January 16, 2019 by Ivo Mägi Filed under: Plumbr

Our post today is about three ongoing discussions in the technology world. There have been similar contrasts in numerous areas of computer science over the years. The three we are discussing today are of immense impact to engineers and engineering teams, especially if they’re invested in performance and/or monitoring.  

#1 – Correlation and Causation

Except for poor alliteration, these two terms have nothing in common. The classical debate of “correlation does not mean causation” spans many significant scientific areas. They share an important relationship in formal theories and have been the focus of many longstanding debates.

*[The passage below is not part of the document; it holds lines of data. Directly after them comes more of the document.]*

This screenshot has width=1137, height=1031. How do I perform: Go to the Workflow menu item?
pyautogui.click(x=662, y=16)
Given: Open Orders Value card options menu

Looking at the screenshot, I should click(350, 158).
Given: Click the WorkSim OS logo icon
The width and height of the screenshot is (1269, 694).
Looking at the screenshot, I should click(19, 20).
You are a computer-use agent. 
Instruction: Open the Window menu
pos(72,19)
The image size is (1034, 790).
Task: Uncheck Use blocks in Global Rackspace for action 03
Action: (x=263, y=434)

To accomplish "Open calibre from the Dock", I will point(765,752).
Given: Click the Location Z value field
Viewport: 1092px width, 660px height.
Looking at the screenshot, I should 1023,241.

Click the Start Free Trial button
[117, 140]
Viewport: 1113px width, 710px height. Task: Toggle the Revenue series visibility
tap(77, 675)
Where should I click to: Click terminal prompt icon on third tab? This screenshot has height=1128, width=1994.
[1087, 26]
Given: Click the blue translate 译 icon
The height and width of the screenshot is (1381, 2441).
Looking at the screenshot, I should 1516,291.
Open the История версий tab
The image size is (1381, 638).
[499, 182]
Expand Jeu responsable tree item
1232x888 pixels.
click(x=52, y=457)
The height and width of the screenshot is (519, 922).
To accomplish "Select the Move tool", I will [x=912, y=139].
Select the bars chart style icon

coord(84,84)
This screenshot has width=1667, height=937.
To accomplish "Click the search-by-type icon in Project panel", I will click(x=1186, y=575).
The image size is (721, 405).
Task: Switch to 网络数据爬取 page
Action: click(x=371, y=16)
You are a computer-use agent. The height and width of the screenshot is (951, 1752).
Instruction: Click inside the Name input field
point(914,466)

One is quantitative, while the other is qualitative. If data sets indexed over time are found congruent, it leads people to assume that a mutual relation exists, and so many are led to the fallacy thinking that this correlation may have causation. There are three specific cases which lead to this conclusion – (1) Codependence (2) Deductive oversight (3) Coincidence

It is important for engineering teams to be able to differentiate the two and structure their troubleshooting efforts accordingly.  

#2 – Monitoring and Observability

Historically, systems that observed the vital parameters of software have been classified as monitoring tools. The origins of monitoring can be attributed to networks and they gradually incorporated servers, applications, and all other parts of the infrastructure that served web applications. Specialized tools and processes are now available to address individual layers.

In recent times, the term observability has begun to surface in a lot of conversations, especially among teams responsible for web performance. Part of the reason can be attributed to the ‘Infrastructure as Code’ movement, where the responsibility for provisioning underlying systems has shifted to the developers. By adopting observability, engineers are expected to make their code facilitate the ‘mark and measure’ needs.

#3 – Synthetics and Real-user Monitoring

By definition, synthetics  is a method where traffic is generated to a website or a web application, to test a pre-determined set of actions or activities. Typically, these involve a set of scripts that simulate a click path taken by users. Feedback, in the form of measurements, is then recorded and made available to engineers to determine if the software conforms to performance requirements.

In contrast, real-user monitoring is a more candid form of monitoring. It measures parameters based on interactions from actual users on production systems. Since many errors appear when applications are used at scale, RUM captures very valuable information  Availability and health of systems/applications are wrapped in the context of user experience on production.

We’re writing about these to highlight three important choices that we made as we built Plumbr. We chose to expose causation when and where we can. We’ve chosen to build our product based on real-user monitoring, as opposed to synthetics. We will be providing value as a monitoring tool, and the path taken will be by attaching ourselves to regular code bases and making them intrinsically more observable.

Some specific wins we can provide to engineering teams as a result of these choices are:
1. Grouping isolated incidents by the underlying cause, and tagging these with recurring manifestations of the same errors.
2. Provide actual incident vectors for errors that are difficult to reproduce.
3. Quantify the impact of these incidents. Feedback in the form of user count, and wasted time are available to assess the impact.